● **Task directions**
Give the number of lines in the data that contain "computer", and nothing more.

┌──

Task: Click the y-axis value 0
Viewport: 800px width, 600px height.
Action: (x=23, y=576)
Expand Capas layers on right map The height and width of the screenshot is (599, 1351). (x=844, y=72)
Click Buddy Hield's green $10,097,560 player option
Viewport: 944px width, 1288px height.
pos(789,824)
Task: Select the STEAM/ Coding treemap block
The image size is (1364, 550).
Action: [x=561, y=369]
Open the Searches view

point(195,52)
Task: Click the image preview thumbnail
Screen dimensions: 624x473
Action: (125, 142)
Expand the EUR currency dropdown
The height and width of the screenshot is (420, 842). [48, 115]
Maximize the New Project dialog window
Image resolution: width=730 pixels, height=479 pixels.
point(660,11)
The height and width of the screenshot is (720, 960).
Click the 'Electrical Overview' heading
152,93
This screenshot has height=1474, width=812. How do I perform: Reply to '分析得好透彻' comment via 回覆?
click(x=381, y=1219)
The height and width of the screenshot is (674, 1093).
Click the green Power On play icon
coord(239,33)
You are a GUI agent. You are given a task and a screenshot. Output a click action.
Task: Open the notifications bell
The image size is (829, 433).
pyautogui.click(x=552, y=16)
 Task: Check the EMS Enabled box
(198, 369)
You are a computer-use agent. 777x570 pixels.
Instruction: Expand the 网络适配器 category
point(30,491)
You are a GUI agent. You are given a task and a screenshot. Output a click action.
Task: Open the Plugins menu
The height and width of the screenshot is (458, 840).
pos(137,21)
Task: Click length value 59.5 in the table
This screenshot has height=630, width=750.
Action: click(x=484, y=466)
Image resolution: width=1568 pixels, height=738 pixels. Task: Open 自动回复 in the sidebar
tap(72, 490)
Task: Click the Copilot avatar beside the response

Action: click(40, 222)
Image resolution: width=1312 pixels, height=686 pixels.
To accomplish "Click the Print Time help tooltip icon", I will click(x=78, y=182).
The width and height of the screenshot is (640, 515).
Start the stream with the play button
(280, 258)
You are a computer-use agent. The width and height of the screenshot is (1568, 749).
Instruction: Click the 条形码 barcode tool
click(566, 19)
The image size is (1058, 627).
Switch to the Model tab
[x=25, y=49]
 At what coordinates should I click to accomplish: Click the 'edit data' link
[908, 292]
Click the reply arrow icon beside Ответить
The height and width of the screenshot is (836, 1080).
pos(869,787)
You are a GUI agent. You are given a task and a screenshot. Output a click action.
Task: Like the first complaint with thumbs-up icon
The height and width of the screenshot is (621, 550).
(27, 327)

└──

● **Response to the task**
2